What you need to do: Which lines of the entries contain the string "Real"? Copy each of them.

Supplied information:
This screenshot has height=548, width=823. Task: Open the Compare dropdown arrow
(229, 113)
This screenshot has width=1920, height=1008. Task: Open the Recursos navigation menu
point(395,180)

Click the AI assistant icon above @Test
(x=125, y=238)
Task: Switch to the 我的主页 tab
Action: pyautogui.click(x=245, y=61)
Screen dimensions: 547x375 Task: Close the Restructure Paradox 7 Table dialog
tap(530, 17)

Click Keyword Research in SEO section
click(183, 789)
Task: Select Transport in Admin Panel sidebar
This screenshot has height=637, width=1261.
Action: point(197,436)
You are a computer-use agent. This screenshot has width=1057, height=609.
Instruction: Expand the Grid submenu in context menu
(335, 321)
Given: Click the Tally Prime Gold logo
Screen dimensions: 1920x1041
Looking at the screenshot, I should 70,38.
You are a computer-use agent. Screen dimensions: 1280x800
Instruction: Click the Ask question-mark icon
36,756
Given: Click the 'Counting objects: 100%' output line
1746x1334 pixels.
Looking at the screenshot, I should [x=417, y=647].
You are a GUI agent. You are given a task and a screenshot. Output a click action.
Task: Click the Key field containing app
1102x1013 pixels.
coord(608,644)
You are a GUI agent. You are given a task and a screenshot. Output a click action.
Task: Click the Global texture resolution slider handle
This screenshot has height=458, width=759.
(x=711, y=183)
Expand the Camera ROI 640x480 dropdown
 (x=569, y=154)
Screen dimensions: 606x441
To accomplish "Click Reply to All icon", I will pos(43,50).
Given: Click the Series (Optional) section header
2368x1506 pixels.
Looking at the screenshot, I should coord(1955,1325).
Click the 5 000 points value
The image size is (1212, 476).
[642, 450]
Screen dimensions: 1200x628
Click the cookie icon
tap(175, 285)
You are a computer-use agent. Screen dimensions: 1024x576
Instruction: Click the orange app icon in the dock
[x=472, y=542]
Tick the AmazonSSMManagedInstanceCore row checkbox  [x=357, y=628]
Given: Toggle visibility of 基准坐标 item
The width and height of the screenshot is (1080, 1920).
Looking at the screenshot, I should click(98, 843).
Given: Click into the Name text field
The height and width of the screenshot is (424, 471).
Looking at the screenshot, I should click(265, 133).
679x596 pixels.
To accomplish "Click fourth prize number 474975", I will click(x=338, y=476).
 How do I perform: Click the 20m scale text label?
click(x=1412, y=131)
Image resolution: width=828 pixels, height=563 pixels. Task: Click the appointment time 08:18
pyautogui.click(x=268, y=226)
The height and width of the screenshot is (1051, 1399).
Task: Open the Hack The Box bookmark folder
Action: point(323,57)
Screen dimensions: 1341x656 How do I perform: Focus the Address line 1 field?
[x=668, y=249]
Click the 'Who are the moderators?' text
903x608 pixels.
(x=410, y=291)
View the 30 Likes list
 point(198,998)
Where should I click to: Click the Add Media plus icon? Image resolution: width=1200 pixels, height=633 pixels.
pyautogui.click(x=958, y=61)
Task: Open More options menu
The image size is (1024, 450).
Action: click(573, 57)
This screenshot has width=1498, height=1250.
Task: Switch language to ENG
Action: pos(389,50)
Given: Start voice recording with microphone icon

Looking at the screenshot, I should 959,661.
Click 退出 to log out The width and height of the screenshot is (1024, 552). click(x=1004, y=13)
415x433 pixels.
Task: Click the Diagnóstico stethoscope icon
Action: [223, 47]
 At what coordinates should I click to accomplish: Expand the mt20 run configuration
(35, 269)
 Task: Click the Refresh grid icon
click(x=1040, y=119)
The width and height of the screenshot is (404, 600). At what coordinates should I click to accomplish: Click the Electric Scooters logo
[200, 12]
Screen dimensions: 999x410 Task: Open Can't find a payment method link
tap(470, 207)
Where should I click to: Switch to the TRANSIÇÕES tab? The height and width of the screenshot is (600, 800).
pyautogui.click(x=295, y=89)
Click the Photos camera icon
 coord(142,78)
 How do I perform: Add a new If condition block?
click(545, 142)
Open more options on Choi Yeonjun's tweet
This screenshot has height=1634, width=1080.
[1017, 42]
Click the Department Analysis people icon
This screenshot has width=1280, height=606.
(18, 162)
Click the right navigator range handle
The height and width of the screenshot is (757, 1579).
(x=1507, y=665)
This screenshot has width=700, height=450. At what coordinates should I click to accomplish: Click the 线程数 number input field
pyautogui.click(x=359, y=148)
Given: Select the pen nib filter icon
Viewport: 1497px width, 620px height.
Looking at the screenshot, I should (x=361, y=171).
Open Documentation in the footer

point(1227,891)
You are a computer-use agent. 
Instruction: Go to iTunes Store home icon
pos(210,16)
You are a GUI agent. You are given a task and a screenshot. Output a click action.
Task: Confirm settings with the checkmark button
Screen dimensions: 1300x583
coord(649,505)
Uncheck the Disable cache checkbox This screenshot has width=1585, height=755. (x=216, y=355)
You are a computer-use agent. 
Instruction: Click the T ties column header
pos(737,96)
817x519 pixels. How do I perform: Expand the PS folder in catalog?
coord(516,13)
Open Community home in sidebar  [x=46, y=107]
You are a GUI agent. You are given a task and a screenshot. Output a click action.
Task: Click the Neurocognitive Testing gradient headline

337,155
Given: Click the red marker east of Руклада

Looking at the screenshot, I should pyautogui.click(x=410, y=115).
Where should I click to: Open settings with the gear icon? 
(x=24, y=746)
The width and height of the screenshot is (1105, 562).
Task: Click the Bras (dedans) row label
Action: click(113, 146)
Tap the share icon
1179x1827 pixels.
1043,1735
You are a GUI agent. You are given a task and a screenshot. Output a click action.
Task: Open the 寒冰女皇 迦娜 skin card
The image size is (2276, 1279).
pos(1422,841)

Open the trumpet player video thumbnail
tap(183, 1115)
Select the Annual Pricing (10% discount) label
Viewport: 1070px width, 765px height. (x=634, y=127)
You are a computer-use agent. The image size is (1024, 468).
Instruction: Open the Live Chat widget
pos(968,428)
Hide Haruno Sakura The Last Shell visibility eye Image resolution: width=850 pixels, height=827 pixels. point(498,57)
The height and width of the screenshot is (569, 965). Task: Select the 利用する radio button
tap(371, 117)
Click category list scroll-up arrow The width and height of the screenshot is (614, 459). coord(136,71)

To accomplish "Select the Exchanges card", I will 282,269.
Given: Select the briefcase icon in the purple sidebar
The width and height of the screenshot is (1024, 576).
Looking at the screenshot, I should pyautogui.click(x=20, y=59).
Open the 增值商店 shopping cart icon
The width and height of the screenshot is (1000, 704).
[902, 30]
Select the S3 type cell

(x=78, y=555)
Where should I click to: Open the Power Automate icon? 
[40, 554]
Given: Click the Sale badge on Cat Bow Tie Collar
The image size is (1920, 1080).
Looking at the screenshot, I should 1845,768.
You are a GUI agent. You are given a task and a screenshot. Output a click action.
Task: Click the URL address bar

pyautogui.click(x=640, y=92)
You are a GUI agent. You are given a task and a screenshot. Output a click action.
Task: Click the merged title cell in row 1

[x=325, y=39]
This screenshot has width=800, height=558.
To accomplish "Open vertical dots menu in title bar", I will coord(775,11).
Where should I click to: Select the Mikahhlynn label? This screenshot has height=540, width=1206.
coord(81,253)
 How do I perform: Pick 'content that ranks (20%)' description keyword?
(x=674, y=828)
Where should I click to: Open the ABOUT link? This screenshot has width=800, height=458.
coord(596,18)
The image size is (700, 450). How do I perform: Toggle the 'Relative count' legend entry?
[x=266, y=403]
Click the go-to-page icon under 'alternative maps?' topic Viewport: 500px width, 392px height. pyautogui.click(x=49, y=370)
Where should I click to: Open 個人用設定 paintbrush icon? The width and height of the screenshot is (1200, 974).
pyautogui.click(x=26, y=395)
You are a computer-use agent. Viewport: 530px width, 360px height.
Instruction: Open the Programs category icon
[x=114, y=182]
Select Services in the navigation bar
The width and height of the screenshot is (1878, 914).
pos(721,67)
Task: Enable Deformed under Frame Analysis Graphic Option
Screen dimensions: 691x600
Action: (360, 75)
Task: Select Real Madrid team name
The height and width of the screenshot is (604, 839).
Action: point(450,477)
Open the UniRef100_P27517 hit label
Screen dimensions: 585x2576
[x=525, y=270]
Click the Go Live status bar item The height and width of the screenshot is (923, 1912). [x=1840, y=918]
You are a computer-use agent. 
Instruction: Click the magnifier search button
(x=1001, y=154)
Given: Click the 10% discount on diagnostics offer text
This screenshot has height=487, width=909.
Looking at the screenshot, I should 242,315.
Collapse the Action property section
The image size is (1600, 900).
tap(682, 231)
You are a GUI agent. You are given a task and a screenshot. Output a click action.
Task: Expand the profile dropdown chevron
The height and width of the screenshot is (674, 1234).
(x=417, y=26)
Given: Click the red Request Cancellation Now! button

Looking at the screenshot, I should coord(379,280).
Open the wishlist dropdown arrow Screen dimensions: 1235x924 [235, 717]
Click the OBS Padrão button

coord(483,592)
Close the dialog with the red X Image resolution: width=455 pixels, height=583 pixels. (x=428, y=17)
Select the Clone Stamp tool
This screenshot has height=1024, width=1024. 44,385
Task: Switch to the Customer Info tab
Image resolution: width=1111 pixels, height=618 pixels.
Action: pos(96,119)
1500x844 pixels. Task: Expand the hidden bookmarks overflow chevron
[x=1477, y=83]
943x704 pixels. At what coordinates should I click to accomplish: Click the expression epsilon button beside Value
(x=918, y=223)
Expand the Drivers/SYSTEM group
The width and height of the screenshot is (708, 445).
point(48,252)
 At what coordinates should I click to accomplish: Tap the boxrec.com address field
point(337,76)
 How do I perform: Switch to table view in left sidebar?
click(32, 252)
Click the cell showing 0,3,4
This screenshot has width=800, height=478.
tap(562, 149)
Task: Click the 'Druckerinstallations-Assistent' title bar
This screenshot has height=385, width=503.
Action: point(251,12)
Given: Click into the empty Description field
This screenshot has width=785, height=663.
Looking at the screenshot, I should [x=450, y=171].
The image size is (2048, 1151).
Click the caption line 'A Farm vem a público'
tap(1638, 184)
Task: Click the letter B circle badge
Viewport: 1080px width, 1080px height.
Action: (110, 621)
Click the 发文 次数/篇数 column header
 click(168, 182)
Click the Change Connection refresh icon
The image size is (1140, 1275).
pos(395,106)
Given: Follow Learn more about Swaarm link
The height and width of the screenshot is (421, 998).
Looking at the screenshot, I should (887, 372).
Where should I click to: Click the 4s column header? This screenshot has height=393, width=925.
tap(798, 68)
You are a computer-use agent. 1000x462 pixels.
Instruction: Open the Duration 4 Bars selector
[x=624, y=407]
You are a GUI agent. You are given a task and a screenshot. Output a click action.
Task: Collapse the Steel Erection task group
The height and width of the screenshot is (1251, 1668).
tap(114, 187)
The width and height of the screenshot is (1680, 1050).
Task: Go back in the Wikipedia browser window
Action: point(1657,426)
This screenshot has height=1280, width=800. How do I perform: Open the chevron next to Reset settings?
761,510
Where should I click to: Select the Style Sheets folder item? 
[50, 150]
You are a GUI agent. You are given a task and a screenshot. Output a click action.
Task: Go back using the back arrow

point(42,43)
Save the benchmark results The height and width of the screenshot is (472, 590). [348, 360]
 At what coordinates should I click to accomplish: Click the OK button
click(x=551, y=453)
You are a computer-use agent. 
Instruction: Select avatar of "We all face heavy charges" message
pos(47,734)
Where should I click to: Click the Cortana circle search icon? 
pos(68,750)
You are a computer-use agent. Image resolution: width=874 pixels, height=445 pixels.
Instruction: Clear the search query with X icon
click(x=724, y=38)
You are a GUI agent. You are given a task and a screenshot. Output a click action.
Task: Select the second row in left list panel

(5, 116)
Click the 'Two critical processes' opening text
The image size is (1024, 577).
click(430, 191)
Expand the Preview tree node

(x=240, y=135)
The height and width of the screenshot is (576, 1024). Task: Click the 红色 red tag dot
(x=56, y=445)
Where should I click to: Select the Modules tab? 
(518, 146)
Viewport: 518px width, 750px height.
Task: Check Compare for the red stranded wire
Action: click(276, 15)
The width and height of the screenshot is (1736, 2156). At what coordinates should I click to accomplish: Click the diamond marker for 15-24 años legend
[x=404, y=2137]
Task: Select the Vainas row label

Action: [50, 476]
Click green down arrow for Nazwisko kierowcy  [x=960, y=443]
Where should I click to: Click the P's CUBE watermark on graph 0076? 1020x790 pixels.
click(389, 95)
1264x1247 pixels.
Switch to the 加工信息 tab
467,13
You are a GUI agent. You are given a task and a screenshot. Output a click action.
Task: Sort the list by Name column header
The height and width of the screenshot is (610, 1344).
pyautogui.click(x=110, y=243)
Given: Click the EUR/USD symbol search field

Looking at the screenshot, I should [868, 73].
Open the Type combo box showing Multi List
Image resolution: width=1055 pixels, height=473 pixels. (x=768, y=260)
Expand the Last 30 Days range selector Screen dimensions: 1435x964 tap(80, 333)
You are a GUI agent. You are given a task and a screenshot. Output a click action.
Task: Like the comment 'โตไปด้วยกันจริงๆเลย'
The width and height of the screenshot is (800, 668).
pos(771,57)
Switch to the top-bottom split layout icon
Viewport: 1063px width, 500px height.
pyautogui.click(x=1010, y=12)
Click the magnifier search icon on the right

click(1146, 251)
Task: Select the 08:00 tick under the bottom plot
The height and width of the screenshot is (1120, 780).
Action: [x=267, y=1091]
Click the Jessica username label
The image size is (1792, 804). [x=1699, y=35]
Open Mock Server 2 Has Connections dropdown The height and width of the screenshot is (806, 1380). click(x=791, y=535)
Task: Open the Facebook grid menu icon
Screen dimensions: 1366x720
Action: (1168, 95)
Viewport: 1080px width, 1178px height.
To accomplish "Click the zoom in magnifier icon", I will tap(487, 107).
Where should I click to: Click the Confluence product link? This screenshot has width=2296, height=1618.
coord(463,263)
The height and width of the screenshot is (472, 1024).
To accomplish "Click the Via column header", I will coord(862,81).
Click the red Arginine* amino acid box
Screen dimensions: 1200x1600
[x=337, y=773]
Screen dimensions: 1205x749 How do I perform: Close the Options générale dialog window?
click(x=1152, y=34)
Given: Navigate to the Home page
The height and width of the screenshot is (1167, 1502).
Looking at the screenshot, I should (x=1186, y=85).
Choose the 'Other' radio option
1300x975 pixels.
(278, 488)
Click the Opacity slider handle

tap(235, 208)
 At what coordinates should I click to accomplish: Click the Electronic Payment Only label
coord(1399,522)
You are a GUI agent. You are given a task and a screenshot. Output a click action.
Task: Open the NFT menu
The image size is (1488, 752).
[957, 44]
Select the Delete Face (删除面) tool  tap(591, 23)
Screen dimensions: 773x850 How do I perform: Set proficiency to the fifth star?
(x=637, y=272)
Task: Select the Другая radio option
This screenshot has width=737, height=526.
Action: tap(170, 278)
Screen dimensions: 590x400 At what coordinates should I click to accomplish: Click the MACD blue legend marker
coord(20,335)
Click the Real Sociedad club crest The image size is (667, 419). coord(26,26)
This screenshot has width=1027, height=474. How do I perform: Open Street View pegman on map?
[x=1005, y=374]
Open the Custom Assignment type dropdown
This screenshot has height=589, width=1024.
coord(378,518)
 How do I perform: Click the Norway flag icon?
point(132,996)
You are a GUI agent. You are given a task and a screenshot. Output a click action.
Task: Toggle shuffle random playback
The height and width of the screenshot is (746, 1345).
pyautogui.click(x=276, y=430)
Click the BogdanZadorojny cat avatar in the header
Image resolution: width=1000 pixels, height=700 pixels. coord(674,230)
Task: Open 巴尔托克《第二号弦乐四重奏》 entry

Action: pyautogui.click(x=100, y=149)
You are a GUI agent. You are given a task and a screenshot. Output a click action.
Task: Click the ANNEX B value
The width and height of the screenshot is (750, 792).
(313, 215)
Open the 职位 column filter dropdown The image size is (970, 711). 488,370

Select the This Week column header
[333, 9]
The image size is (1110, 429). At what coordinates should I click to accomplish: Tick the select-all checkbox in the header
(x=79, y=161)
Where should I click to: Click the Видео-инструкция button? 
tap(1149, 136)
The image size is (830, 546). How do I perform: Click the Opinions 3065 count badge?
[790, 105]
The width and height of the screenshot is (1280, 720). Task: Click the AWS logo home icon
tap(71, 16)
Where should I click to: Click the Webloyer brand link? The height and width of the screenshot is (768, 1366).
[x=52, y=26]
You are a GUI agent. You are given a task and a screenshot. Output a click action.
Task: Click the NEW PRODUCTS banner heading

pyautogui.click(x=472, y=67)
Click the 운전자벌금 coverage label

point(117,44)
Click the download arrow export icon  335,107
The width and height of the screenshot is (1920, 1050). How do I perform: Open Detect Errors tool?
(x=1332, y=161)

Answer below:
Task: Select Real Madrid team name
Click the Real Sociedad club crest The image size is (667, 419). coord(26,26)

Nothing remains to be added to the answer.